Tipps für Arbeitgeber

Auch für den Arbeitgeber gibt es einige Tipps, wie das Burnout-Syndrom bei den Angestellten vermieden werden kann:

  • Sorgen Sie für ein positives Betriebsklima! Spaß und Humor zu haben ist das beste Mittel gegen Stress der Arbeit. Gestatten Sie Ihren Mitarbeitern in der Arbeit Spaß zu haben.

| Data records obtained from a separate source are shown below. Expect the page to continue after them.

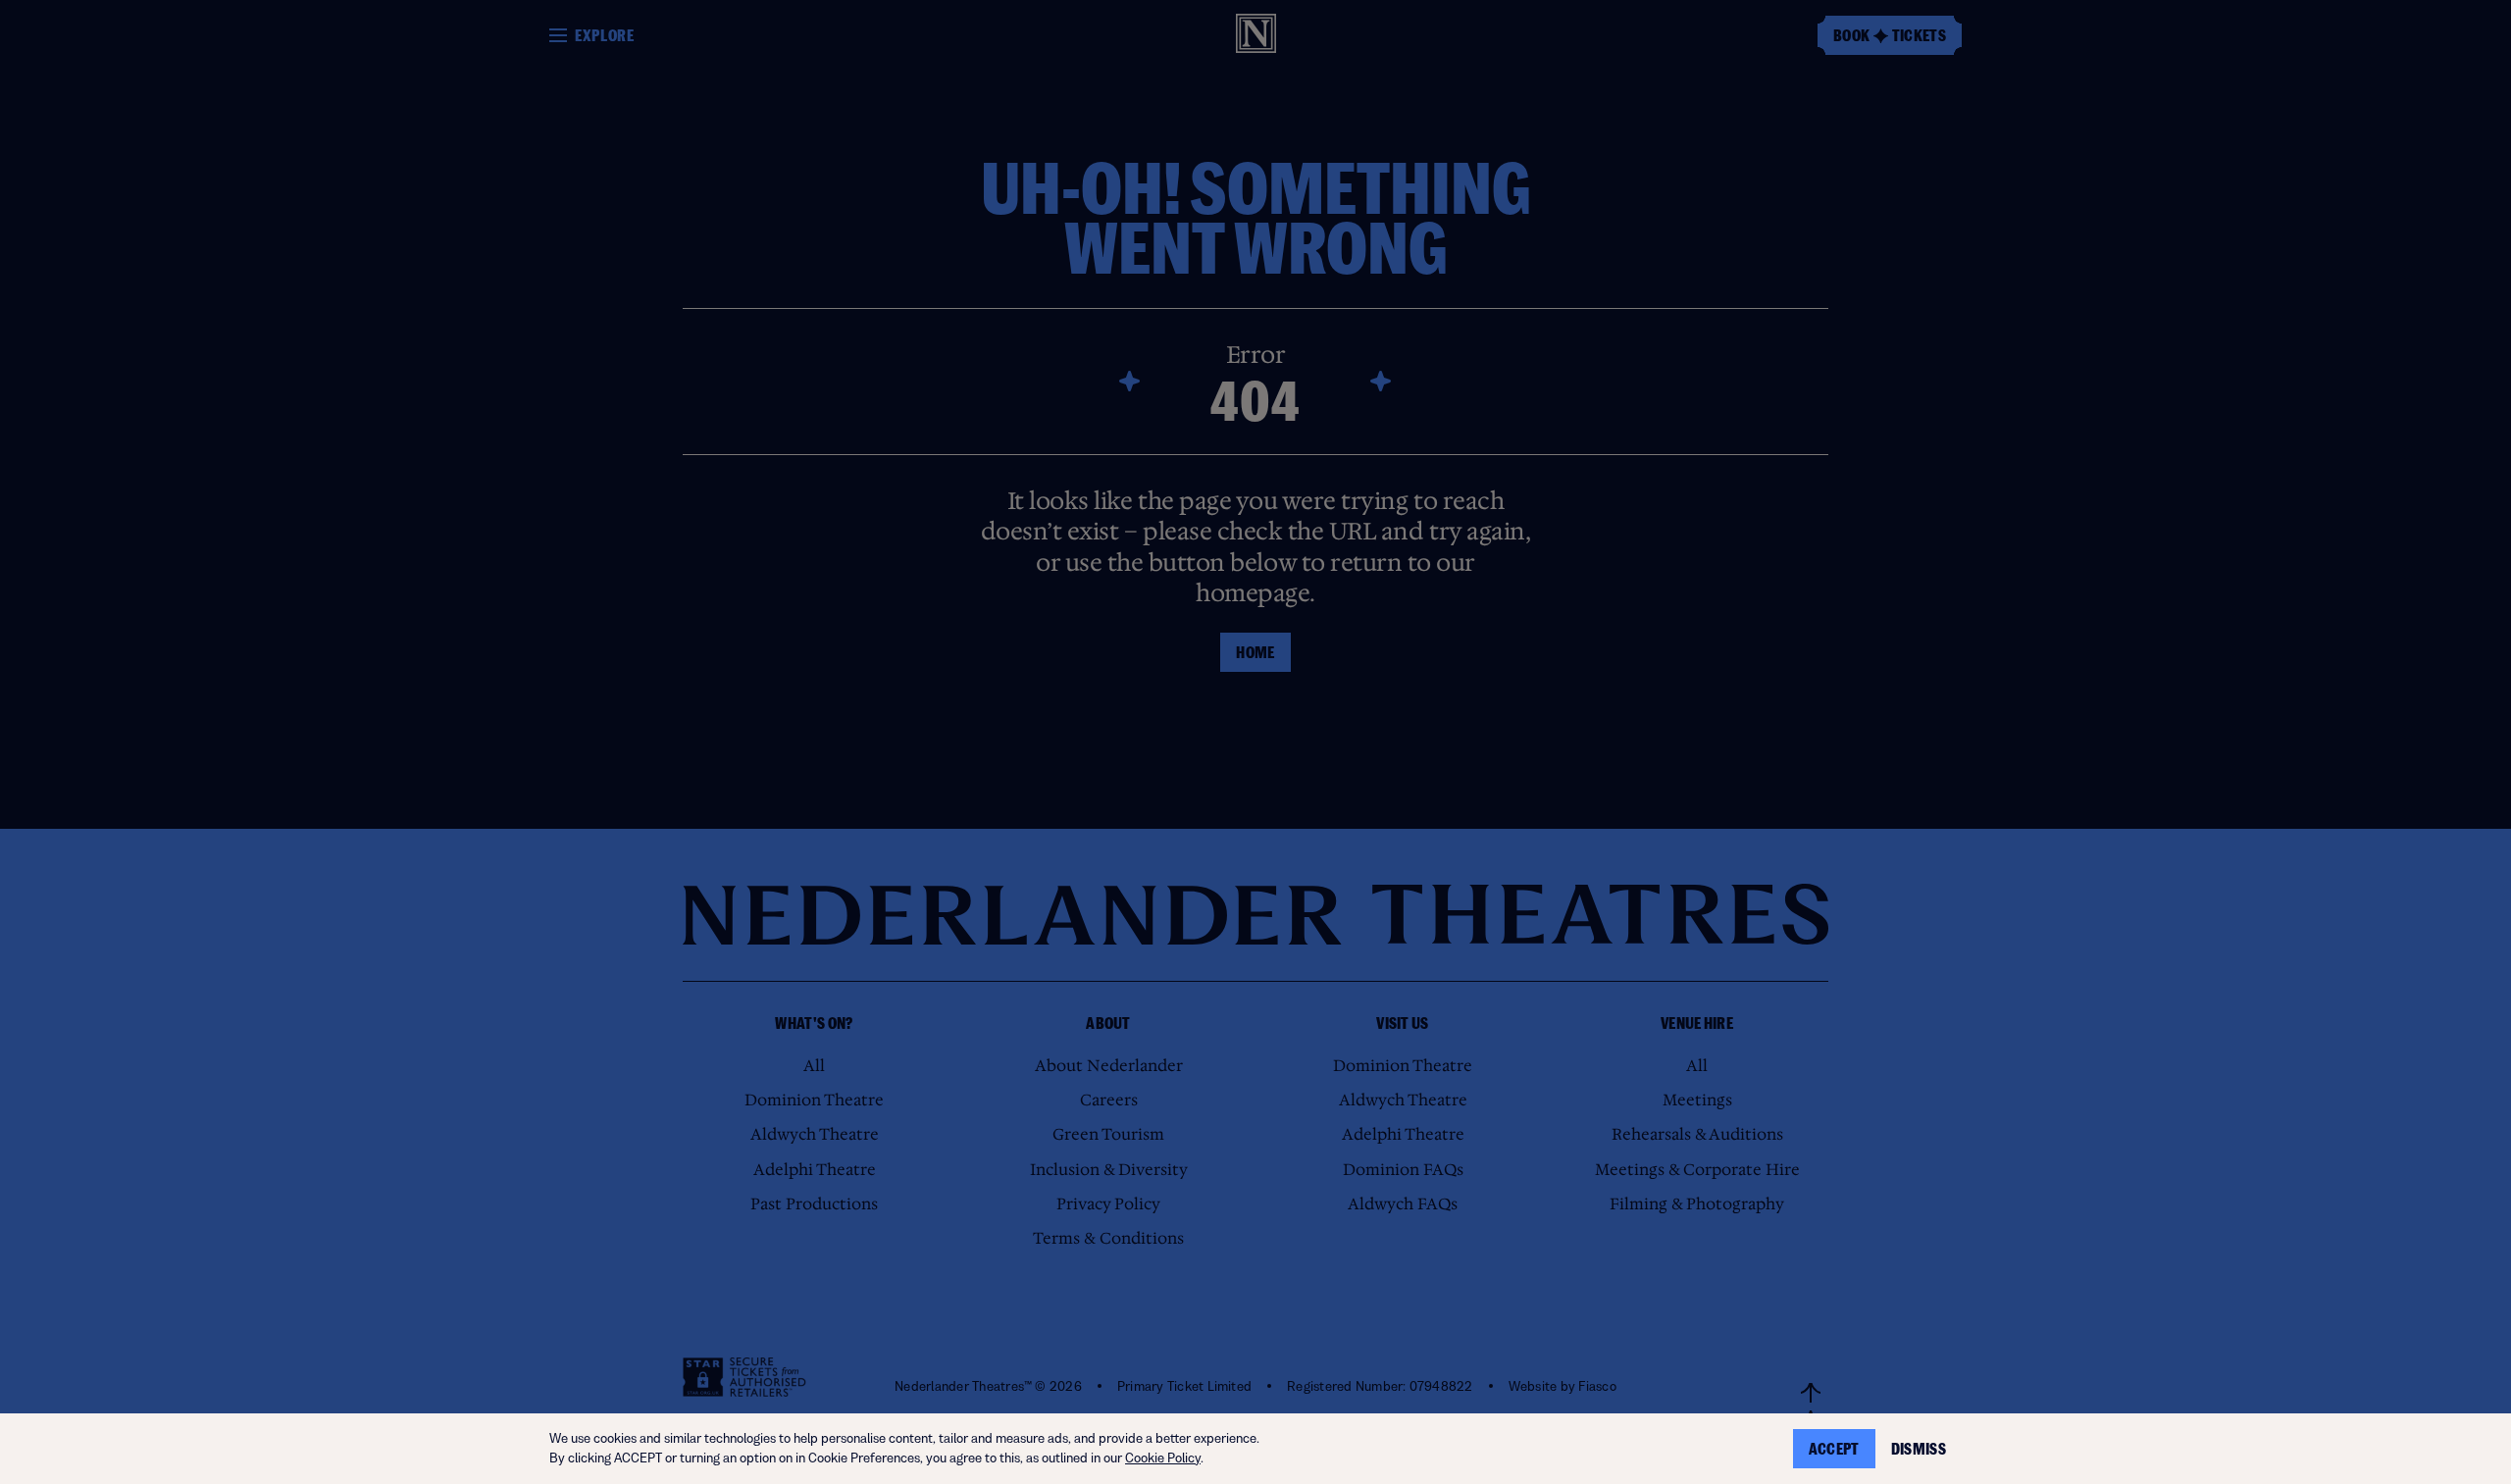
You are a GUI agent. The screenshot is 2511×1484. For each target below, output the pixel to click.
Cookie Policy (1163, 1458)
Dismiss (1918, 1449)
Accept (1834, 1449)
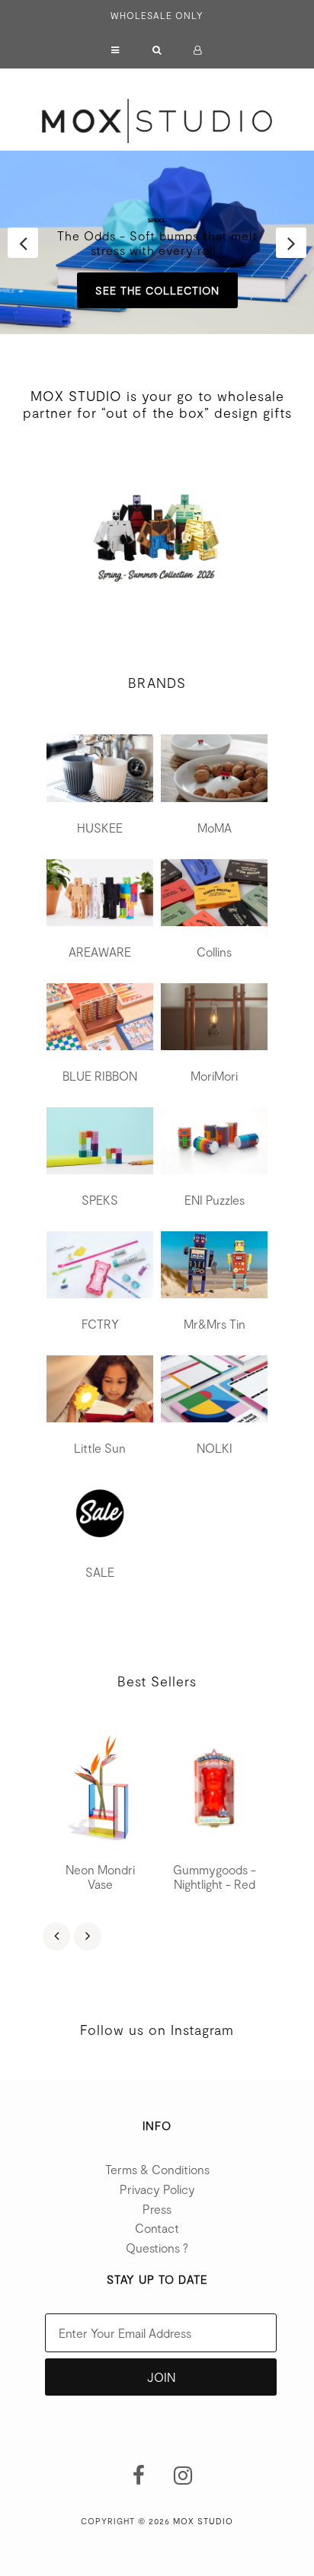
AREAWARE (100, 951)
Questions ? (157, 2247)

  • Achten Sie auf Mobbing! Dies ist besonders wichtig, da auch Ihr Unternehmen sonst davon negativ beeinflußt wird. Lassen Sie Mobbing nicht zu und gehen Sie, ohne zu zögern dagegen vor. Entscheidend ist auch, dass dies aktiv und vor allem frühzeitig geschieht.
  • Machen Sie dem Stress und der Überarbeitung ein Ende! Setzen Sie Ihre Mitarbeiter nicht unter Druck. Vor allem bei sensiblen Menschen führt Stress, zu hoher Druck und Überarbeitung sehr schnell zu einem Burnout-Syndrom. Hin und wieder spielt bei dem Auftreten eines Burnout-Syndroms auch eine Aussichtlosigkeit und Langeweile am Arbeitsplatz eine große Rolle. Daher sollten Sie für ein gutes Gleichgewicht zwischen Routine und Herausforderung sorgen
  • Bieten Sie Perspektiven an! Dies ist eine gute Motivation für Ihre Mitarbeiter. Allerdings sollten es Ziele sein, die auch wirklich zu erreichen sind. Dies spornt zusätzlich an und die Arbeit profitiert ebenso davon.
  • Vermeiden Sie ständige Umstrukturierungen! Der andauernde Teamwechsel in Ihrem Unternehmen ist für die Mitarbeiter zusätzlicher Stress. Es empfiehlt sich frühestens nach 3 Jahren die Führungskräfte zu wechseln.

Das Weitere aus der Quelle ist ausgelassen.